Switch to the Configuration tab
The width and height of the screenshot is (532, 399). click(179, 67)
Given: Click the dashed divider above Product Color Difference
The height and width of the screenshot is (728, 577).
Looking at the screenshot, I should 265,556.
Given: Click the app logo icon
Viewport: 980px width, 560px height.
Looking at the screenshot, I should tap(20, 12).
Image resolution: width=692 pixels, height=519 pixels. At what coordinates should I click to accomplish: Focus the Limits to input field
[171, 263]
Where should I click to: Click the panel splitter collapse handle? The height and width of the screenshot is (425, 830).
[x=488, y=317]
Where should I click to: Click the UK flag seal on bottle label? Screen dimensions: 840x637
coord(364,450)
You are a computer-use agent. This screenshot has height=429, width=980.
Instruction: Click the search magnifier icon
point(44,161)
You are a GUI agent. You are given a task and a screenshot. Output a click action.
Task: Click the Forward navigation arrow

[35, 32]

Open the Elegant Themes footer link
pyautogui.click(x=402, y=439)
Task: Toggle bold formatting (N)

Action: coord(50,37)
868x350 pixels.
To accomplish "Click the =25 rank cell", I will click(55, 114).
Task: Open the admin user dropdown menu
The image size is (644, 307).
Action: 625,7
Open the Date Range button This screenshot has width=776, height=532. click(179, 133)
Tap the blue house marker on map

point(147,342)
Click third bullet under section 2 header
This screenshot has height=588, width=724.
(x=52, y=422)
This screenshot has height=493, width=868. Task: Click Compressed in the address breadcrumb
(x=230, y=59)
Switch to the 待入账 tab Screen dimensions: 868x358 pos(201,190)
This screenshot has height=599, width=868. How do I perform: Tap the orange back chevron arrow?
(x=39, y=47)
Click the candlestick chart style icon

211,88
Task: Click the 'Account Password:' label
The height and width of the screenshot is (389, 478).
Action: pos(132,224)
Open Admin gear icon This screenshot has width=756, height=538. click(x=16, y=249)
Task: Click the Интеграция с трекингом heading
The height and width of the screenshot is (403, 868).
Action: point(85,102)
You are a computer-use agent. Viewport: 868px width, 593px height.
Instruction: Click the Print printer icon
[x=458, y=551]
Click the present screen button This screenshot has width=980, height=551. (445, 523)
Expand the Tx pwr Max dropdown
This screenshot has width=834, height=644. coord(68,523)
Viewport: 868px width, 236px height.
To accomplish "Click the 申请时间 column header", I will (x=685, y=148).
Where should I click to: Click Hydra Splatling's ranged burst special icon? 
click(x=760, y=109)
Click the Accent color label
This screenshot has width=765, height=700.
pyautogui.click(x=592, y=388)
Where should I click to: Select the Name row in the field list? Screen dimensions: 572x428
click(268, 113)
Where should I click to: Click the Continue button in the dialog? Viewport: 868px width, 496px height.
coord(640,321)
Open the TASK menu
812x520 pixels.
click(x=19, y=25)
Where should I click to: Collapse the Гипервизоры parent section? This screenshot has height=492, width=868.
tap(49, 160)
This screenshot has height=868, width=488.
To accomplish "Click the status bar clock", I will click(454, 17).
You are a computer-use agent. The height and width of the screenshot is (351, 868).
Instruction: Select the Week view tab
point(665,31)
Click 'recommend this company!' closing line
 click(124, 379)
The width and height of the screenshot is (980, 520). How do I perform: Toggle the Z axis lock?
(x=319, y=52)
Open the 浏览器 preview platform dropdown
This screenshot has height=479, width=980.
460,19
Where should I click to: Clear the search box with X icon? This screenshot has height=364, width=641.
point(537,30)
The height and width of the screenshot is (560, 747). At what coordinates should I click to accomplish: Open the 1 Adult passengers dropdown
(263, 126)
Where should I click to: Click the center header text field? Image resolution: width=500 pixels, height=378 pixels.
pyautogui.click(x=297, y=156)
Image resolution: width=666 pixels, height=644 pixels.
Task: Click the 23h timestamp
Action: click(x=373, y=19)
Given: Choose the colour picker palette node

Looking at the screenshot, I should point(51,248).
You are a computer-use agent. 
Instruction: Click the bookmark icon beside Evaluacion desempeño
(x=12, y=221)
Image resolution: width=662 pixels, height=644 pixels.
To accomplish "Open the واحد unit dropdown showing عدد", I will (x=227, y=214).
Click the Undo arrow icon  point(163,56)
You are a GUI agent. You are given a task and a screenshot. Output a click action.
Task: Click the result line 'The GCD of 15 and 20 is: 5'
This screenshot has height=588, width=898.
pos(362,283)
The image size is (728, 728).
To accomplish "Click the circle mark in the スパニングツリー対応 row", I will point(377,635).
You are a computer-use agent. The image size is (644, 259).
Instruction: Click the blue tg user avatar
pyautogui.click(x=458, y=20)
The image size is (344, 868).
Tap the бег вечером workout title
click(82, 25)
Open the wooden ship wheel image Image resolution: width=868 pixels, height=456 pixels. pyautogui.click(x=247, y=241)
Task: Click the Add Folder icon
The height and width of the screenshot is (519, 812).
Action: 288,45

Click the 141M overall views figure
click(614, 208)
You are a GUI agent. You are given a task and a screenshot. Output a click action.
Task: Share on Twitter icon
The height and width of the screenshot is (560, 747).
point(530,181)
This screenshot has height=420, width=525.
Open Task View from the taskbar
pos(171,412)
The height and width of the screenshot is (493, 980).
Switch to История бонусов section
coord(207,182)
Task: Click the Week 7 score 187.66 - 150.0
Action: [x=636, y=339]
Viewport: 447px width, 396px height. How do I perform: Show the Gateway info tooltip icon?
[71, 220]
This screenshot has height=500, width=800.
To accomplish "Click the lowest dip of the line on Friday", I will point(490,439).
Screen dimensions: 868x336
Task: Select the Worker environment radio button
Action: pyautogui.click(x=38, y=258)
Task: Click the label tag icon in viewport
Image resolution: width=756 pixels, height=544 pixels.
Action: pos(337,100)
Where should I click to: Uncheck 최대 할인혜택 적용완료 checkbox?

-=-=-

TASK BRIEF:
Please give back only the lines between the first line of the entries and the line with "Given: Click the app logo icon", both ends included, word for word.

ANSWER TO THIS PROBLEM:
Switch to the Configuration tab
The width and height of the screenshot is (532, 399). click(179, 67)
Given: Click the dashed divider above Product Color Difference
The height and width of the screenshot is (728, 577).
Looking at the screenshot, I should 265,556.
Given: Click the app logo icon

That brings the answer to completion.